Texas would have to start diverting evacuees to Dallas and San Antonio and smaller cities throughout the state and consider a statewide cap, perhaps 100,000, McCraw advised.
"I do not believe we will be able to 'cap' very well," responded Phil Wilson, Perry's deputy chief of staff. "It seems like a very difficult challenge to put a hard and fast number on, though it makes sense."
"We have no choice than to cap," added Deirdre Delisi, Perry's chief of staff. "Otherwise the feds will send more and more. Can we get them to engage other states, like Ark or tenn?"
Despite glowing TV reports that juxtaposed the war-zone scene at the New Orleans Superdome with the clean, organized haven of the Astrodome, security quickly deteriorated at the Dome, messages show.
Perry's office received reports of fights, thefts, car vandalism, an assault and confiscations of handguns, knives and a bayonet.
"Houston PD has confiscated enough alcohol to fill two 55 gallon drums and a small amount of narcotics," said e-mail from the Texas Department of Safety's Criminal Intelligence Service.
A message to McCraw noted that Houston police had asked the Texas Alcoholic Beverage Commission to send 32 enforcement officers because "the situation is growing out of control."
"Apparently tensions are high because alcohol and weapons were taken away from the evacuees," Delisi wrote Sept. 1. "Don't ask me how they got alcohol."
Officials also worried they were sheltering pedophiles and gang members alongside women and children, McCraw said.
The crowd became so unruly the first day that the Red Cross advised officials with the Texas Education Agency not to visit because law enforcement couldn't guarantee their safety.
"I have real concern developing about lawlessness breaking out in Texas as a result of our generosity," Walt wrote. "We need to make certain we do not exceed our ability to provide necessities for those we are agreeing to take. What's the plan for those who see the Astrodome as their rightful home for the next 90 days? What's the plan for handling increase in prison/jail population?"
DeLay apparently shared that concern.
On Sept. 2, Wilson wrote McCraw and Perry staff that someone with the Sugar Land Republican's office called, wanting to know whether Perry planned to call the National Guard to "protect Houston" from what was happening in New Orleans.
Houston had direct access to as many state troopers as needed, McCraw responded. The Guard, understaffed after deployments to Louisiana and overseas, would be deployed only if necessary, he added.
"Houston or any other city in Texas will not turn into a (New Orleans). Thanks," McCraw wrote.
"DeLay's office called again," Wilson wrote 18 minutes later. This time, DeLay's staff said the city of Houston was asking for the Guard to patrol the perimeter of Reliant Park and the George R. Brown Convention Center and to provide logistics support.

Short problem a
For each statement, say whether the excerpt on evacuees in Texas supports it (yes or no), and quote the deciding words: (i) McCraw suggested a statewide cap of perhaps 100,000; (ii) Phil Wilson was Perry's chief of staff; (iii) Houston police asked the Texas Alcoholic Beverage Commission for 32 enforcement officers.
The rows that follow are unrelated to the excerpt above.

Source records
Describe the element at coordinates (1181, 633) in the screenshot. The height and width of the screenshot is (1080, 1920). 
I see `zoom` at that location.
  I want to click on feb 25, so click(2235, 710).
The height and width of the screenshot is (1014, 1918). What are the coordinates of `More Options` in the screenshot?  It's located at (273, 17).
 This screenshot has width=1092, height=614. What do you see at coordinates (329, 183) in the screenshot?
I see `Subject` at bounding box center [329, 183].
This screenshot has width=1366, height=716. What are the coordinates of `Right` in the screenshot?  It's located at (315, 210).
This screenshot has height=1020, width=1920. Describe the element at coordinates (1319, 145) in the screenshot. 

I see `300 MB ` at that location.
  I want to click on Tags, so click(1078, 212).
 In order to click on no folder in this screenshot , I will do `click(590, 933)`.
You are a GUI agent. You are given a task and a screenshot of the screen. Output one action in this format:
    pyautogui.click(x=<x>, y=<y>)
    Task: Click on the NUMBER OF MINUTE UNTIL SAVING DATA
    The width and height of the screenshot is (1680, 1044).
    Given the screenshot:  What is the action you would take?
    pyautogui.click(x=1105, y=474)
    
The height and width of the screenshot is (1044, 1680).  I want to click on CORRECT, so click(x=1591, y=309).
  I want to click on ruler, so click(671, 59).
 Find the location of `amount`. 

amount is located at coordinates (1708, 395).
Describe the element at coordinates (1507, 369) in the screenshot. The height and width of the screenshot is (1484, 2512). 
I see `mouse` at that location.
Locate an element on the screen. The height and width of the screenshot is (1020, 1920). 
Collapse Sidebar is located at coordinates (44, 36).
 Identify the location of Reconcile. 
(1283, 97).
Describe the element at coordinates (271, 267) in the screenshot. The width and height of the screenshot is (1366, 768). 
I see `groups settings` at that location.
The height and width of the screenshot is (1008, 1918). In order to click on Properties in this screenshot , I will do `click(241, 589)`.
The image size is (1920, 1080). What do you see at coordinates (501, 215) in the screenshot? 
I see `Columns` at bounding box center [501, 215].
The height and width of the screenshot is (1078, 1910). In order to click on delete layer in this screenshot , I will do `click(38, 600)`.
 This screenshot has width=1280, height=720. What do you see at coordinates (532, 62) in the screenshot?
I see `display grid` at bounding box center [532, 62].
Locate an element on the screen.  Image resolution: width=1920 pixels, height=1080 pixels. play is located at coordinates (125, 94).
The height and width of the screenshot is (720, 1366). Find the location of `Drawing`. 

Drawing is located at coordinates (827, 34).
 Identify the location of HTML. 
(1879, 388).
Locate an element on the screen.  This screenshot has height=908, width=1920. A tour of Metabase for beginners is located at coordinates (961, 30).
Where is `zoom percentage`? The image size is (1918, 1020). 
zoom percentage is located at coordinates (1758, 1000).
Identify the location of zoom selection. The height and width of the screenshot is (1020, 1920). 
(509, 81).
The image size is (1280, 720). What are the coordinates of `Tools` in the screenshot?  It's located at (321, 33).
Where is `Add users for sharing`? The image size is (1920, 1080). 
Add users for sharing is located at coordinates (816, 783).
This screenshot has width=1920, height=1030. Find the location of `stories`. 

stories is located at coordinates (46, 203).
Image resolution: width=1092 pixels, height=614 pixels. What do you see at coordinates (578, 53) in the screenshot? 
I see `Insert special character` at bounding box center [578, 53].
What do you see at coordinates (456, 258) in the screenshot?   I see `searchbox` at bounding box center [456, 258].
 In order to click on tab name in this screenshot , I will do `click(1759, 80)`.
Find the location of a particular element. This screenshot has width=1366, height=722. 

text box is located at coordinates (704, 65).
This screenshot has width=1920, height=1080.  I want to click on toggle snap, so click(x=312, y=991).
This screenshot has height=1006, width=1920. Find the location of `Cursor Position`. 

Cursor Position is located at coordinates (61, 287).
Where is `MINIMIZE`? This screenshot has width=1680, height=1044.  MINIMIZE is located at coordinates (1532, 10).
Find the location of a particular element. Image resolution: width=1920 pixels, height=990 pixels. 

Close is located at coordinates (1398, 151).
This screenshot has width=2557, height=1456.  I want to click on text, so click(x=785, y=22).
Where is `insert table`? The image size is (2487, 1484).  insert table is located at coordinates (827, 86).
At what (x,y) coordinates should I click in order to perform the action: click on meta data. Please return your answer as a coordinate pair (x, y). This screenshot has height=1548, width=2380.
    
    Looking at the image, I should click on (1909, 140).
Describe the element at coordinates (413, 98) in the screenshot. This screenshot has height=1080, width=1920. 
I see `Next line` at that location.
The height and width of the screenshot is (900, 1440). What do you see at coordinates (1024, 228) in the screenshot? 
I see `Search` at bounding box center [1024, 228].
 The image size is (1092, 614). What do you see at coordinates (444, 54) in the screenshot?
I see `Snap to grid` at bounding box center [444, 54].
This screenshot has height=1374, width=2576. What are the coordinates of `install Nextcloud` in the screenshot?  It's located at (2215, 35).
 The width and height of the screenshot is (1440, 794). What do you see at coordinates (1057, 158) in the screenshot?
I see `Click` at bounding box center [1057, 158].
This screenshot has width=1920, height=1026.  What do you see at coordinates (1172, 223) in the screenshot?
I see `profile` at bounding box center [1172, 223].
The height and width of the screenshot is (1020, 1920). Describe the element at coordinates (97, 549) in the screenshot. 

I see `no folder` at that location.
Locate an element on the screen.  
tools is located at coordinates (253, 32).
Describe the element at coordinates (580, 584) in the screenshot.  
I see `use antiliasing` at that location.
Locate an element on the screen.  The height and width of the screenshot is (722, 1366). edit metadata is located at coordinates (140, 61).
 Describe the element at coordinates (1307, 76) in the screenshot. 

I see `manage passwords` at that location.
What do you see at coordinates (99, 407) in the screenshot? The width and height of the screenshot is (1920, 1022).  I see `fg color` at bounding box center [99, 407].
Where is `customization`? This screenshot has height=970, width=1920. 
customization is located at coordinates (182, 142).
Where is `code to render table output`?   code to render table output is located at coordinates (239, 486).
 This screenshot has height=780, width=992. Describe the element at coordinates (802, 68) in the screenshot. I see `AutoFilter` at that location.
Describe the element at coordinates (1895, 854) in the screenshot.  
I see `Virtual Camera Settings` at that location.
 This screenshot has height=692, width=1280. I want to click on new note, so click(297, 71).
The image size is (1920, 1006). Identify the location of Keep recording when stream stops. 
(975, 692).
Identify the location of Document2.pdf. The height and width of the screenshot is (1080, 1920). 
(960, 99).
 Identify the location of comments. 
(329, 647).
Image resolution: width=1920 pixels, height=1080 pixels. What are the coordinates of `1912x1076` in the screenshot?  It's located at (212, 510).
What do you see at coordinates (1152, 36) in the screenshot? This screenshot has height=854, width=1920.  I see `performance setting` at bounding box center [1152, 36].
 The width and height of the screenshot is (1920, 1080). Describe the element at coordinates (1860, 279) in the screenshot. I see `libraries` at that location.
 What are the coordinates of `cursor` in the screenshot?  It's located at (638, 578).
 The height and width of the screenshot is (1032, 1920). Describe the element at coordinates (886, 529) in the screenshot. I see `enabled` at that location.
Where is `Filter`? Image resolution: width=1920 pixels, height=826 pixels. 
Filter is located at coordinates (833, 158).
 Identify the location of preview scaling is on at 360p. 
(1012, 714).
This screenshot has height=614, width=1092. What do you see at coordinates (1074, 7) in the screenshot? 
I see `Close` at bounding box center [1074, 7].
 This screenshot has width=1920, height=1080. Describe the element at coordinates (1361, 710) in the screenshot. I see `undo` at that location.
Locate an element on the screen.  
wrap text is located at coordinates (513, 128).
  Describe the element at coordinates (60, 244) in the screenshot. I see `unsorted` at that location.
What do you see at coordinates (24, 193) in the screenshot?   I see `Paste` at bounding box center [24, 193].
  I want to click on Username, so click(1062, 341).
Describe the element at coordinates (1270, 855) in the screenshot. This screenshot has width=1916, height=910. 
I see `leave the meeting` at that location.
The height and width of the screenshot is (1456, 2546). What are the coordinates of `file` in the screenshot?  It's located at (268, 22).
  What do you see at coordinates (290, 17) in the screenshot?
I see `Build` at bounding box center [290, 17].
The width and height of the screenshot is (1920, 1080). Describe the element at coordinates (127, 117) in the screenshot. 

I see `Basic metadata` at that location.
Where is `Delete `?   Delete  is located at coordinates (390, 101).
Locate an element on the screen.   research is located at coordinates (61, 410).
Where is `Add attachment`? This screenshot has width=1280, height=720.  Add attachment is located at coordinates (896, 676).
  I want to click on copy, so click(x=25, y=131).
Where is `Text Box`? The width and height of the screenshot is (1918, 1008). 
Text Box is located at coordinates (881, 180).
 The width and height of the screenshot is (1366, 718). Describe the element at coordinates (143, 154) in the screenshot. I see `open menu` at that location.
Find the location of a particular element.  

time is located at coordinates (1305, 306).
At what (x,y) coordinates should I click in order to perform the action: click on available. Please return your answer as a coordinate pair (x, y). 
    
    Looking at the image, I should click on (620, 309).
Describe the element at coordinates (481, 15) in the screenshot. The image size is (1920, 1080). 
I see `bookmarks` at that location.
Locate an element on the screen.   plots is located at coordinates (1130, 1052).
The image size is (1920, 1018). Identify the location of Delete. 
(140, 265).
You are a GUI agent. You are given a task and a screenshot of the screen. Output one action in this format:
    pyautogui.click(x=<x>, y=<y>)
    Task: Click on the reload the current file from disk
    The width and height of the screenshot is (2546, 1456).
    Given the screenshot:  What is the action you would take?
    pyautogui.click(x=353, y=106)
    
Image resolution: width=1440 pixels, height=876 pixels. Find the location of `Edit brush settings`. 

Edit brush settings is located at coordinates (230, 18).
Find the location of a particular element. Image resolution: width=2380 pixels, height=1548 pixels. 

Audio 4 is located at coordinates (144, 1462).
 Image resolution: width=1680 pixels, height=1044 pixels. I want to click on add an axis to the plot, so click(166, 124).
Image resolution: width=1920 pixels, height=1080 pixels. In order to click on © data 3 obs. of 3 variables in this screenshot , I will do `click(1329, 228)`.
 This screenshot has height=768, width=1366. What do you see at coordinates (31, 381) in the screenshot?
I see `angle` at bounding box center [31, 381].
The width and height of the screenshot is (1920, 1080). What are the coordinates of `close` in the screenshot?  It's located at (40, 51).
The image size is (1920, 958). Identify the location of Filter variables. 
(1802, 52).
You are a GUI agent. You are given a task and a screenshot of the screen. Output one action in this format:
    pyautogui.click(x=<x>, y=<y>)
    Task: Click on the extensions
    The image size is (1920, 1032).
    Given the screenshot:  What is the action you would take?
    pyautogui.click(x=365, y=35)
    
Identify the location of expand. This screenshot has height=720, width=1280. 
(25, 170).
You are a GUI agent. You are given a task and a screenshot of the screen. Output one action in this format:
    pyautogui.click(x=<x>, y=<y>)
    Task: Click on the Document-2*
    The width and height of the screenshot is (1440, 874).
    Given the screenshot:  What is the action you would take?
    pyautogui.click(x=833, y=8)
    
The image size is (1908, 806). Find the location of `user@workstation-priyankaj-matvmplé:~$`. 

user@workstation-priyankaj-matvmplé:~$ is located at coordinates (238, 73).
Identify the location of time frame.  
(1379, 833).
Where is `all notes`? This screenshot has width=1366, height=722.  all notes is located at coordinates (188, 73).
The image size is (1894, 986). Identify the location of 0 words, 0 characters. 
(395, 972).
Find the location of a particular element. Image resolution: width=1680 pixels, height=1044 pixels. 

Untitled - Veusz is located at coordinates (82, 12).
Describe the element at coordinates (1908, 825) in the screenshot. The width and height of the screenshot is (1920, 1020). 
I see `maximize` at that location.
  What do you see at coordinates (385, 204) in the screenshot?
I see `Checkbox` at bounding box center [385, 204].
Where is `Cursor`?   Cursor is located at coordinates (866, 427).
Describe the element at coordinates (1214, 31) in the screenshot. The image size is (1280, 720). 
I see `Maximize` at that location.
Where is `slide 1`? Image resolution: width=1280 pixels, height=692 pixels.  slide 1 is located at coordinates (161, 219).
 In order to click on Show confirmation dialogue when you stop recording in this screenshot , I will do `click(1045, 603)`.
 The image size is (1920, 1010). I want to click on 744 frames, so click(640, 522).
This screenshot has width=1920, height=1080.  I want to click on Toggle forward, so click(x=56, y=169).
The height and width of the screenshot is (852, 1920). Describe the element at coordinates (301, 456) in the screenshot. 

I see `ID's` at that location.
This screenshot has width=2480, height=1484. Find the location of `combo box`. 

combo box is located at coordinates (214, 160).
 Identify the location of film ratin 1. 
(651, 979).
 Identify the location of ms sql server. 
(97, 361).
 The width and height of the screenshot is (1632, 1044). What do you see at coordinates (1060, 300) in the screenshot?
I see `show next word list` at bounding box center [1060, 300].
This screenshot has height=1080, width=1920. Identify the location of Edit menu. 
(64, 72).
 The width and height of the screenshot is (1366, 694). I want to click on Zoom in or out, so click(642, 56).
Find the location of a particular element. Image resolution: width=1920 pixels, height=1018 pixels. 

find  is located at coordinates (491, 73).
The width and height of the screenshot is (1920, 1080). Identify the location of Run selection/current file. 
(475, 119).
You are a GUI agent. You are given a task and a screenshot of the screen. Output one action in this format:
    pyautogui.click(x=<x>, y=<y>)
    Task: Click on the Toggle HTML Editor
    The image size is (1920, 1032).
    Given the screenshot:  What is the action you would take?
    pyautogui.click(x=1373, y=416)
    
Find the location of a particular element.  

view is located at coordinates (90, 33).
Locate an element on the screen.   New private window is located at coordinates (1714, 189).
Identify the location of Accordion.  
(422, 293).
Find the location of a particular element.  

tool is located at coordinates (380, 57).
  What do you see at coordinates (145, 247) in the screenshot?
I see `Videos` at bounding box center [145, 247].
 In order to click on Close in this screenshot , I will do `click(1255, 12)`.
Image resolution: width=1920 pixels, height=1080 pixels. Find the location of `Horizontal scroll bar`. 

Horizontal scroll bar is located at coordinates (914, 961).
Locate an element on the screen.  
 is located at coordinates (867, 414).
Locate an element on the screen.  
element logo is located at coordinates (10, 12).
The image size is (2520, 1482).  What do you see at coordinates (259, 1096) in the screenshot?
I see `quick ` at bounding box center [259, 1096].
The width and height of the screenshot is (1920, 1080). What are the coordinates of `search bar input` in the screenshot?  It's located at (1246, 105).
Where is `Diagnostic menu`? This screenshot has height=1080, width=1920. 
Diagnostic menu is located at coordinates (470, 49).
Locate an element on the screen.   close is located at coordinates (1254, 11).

Short problem b
In the rows, reproduce the lines from the one with "Describe the element at coordinates (1908, 825)" through the one with "coordinates (866, 427).", both included. Swap "Describe" for "Identify" and leave everything else as is.

Answer a
(i) Yes: "consider a statewide cap, perhaps 100,000"
(ii) No: "Phil Wilson, Perry's deputy chief of staff"
(iii) Yes: "send 32 enforcement officers"

Answer b
Identify the element at coordinates (1908, 825) in the screenshot. The width and height of the screenshot is (1920, 1020). 
I see `maximize` at that location.
  What do you see at coordinates (385, 204) in the screenshot?
I see `Checkbox` at bounding box center [385, 204].
Where is `Cursor`?   Cursor is located at coordinates (866, 427).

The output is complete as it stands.